Related Topics: #OpenAI #GPT-5.1-Codex-Max #GPT-5.1-Codex #Codex CLI #thinking tokens #autonomous debugging

The new GPT-5.1-Codex-Max is OpenAI’s latest attempt at an “always-on” coding buddy. By making it the default model, the company seems to be betting on its longer-term reasoning and real-time chat. Inside OpenAI, the system already logged a full day of work - it tackled multi-step refactors, ran test-driven loops and even did some autonomous debugging while using about 30 % fewer thinking tokens at a medium reasoning level.

That drop hints at a tighter token budget for similar results. Still, the data comes from one internal scenario, so it’s hard to say if the same savings will show up in the wild, across the many ways developers code. The “better” claim also lacks hard benchmarks, leaving questions about consistency and how well it scales.

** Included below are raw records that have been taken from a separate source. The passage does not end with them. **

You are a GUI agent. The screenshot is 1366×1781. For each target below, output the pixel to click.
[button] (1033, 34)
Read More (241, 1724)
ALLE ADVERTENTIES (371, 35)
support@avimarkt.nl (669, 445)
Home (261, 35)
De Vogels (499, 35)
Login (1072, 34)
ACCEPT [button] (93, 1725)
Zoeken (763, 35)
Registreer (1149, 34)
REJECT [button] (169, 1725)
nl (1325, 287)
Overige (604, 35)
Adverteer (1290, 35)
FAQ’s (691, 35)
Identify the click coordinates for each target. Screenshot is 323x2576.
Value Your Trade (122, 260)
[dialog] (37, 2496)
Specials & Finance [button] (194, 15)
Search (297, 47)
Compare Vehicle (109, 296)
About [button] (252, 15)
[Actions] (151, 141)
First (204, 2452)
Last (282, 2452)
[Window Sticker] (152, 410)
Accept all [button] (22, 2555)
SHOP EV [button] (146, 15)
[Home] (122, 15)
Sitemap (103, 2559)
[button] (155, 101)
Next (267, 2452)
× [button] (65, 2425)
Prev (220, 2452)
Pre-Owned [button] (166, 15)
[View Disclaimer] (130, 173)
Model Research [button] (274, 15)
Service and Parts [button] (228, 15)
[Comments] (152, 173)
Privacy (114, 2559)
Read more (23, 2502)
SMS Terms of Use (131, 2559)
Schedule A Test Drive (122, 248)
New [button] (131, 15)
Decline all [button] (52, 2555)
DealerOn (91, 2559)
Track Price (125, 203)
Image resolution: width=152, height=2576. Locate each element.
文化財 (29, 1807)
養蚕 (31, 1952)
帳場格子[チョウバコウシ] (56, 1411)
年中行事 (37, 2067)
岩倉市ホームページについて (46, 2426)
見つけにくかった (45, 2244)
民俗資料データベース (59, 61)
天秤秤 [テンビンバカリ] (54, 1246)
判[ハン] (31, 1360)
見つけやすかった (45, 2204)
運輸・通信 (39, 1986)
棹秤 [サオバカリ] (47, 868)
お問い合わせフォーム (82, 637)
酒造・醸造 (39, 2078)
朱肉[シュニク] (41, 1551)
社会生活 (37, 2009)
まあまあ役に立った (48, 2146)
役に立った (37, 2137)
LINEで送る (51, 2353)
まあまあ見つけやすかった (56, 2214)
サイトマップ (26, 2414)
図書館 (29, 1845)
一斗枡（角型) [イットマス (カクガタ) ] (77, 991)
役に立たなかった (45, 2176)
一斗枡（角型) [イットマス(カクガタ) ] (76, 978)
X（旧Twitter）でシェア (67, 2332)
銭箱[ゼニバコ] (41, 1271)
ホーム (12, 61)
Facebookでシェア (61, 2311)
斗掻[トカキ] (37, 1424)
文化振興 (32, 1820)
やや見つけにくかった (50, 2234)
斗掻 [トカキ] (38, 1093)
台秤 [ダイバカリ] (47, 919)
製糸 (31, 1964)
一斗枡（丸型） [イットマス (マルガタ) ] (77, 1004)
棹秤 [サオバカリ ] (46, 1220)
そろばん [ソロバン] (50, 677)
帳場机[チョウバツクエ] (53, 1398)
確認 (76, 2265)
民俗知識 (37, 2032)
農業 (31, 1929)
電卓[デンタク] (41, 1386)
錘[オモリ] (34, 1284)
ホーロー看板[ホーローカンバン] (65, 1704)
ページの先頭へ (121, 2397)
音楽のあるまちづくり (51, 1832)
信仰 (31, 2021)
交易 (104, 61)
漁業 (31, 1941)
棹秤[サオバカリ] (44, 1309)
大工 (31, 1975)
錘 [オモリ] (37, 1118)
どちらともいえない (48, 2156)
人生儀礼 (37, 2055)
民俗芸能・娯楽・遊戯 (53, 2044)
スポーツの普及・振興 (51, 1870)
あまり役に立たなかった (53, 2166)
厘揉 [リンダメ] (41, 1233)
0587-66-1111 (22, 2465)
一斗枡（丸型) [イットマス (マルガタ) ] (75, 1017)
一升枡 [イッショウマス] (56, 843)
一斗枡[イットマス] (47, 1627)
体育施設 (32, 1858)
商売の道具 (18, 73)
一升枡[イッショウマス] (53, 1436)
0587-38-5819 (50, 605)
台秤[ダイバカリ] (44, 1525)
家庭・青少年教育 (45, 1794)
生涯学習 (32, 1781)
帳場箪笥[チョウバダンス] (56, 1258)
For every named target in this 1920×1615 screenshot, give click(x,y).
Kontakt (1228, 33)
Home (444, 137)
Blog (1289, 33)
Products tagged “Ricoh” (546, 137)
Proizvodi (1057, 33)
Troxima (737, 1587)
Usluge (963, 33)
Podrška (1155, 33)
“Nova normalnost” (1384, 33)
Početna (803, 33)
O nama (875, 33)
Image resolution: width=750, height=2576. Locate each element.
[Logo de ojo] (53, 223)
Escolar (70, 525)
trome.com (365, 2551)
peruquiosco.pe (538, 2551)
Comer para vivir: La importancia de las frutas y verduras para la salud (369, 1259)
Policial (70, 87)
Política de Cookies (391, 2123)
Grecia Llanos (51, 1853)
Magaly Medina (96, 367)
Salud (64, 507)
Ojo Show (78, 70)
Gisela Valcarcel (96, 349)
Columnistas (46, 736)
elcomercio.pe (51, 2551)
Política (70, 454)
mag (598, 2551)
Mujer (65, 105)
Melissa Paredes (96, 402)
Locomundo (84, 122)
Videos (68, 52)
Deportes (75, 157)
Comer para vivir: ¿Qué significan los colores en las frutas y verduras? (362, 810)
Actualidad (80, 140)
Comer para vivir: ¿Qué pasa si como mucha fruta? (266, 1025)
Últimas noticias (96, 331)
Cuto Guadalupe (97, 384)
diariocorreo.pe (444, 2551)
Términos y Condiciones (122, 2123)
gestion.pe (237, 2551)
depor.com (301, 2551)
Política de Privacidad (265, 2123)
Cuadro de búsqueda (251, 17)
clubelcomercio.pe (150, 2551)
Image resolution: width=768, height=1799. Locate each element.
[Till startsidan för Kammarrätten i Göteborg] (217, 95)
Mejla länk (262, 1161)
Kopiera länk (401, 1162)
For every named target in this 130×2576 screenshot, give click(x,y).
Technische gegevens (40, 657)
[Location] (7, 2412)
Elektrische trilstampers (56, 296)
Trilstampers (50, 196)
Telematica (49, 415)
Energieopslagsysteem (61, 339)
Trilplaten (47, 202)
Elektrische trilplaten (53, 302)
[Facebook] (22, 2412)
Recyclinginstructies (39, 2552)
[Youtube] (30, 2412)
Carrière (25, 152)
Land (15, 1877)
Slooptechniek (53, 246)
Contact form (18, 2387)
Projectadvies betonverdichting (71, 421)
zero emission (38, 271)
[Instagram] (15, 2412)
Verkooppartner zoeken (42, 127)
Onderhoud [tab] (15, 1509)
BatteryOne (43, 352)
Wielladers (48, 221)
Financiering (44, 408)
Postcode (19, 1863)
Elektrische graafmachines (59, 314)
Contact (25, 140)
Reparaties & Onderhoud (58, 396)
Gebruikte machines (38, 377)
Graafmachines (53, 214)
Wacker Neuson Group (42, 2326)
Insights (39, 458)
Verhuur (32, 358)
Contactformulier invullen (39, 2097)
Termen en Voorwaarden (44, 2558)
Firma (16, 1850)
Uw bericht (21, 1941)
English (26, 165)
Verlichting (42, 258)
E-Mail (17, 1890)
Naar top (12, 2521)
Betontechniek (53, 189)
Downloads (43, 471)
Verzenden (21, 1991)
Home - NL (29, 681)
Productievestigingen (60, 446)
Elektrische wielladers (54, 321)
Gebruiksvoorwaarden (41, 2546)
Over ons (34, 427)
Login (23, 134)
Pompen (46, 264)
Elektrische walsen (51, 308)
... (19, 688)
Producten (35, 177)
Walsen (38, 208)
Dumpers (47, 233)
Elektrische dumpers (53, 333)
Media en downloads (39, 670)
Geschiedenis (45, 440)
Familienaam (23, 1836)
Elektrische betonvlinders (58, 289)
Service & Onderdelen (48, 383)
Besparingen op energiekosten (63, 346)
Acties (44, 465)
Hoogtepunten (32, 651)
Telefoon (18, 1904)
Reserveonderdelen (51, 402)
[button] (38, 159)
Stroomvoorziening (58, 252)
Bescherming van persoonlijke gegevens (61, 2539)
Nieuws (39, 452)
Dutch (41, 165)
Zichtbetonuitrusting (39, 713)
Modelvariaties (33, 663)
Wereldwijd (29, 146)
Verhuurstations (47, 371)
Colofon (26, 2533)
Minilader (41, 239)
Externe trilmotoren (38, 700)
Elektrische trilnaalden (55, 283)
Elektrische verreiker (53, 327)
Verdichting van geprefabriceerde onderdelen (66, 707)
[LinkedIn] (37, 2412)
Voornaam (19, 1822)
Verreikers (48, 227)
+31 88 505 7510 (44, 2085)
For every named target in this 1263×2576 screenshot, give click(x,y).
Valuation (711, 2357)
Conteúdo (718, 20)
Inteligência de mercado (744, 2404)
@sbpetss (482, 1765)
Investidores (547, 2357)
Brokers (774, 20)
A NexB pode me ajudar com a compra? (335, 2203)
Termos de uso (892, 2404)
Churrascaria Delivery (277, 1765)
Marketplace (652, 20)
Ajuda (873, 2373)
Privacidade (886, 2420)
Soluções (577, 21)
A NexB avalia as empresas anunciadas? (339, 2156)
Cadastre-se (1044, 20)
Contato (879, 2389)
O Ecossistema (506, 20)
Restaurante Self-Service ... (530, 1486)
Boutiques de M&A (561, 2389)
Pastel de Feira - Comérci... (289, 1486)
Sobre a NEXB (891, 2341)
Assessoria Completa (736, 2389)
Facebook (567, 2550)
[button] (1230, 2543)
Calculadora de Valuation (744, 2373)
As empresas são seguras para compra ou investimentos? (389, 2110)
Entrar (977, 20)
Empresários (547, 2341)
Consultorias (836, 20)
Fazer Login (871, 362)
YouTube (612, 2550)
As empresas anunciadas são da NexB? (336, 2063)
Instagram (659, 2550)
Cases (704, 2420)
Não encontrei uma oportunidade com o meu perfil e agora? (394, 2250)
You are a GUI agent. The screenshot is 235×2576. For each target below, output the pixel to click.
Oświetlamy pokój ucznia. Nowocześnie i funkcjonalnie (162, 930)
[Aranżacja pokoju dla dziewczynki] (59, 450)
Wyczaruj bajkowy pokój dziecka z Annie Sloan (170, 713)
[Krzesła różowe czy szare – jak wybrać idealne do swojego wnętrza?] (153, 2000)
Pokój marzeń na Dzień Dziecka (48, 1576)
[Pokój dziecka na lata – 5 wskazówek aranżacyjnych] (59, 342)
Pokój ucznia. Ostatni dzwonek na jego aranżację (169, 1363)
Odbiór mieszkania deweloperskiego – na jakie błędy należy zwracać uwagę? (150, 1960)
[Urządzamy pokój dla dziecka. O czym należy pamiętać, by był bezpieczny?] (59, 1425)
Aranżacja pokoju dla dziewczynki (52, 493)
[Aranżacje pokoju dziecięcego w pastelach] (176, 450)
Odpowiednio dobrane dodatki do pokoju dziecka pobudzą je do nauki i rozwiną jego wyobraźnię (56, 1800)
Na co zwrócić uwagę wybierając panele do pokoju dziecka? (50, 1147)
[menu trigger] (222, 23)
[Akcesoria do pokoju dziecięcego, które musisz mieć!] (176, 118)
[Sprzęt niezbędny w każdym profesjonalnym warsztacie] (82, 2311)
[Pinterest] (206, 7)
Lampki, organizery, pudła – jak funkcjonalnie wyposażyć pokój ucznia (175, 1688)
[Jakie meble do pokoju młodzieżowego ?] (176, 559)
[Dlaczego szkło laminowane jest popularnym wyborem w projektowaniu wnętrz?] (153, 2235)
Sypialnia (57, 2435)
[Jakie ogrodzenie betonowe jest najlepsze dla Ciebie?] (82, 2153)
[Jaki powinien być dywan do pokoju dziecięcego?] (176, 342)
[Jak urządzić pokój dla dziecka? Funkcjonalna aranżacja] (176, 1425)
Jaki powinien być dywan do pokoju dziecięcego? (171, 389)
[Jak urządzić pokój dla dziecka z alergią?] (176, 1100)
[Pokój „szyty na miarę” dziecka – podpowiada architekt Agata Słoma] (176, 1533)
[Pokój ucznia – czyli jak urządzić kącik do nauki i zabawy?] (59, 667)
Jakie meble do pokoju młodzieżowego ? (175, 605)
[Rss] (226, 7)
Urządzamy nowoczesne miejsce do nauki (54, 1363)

On top of that, moving to a persistent, high-context agent brings up worries about resource use and error handling over long sessions. All in all, the internal numbers look encouraging, but whether GPT-5.1-Codex-Max will actually help the broader dev community remains an open question.

Common Questions Answered

What endurance capability does GPT‑5.1‑Codex‑Max claim to have?

GPT‑5.1‑Codex‑Max claims it can maintain a coding session for a full 24‑hour period without human intervention. During internal testing it performed continuous multi‑step refactors, test‑driven iteration, and autonomous debugging throughout the entire stretch.

How does GPT‑5.1‑Codex‑Max’s token efficiency compare to GPT‑5.1‑Codex?

When operating at medium reasoning effort, GPT‑5.1‑Codex‑Max uses roughly 30 % fewer thinking tokens than its predecessor, GPT‑5.1‑Codex. This reduction translates into lower computational cost and reduced latency while maintaining comparable or better accuracy.

What types of coding tasks were included in the internal 24‑hour marathon?

The marathon incorporated multi‑step refactors, test‑driven iteration cycles, and autonomous debugging of code. These tasks simulate real‑world development workflows, demonstrating the model’s ability to handle complex, iterative programming challenges without supervision.

How is GPT‑5.1‑Codex‑Max being deployed across OpenAI’s platforms?

GPT‑5.1‑Codex‑Max is now the default model in multiple Codex‑based environments, replacing the earlier GPT‑5.1‑Codex. This rollout supports the company’s “always‑on” coding assistant vision, enabling developers to benefit from long‑horizon reasoning and real‑time interaction.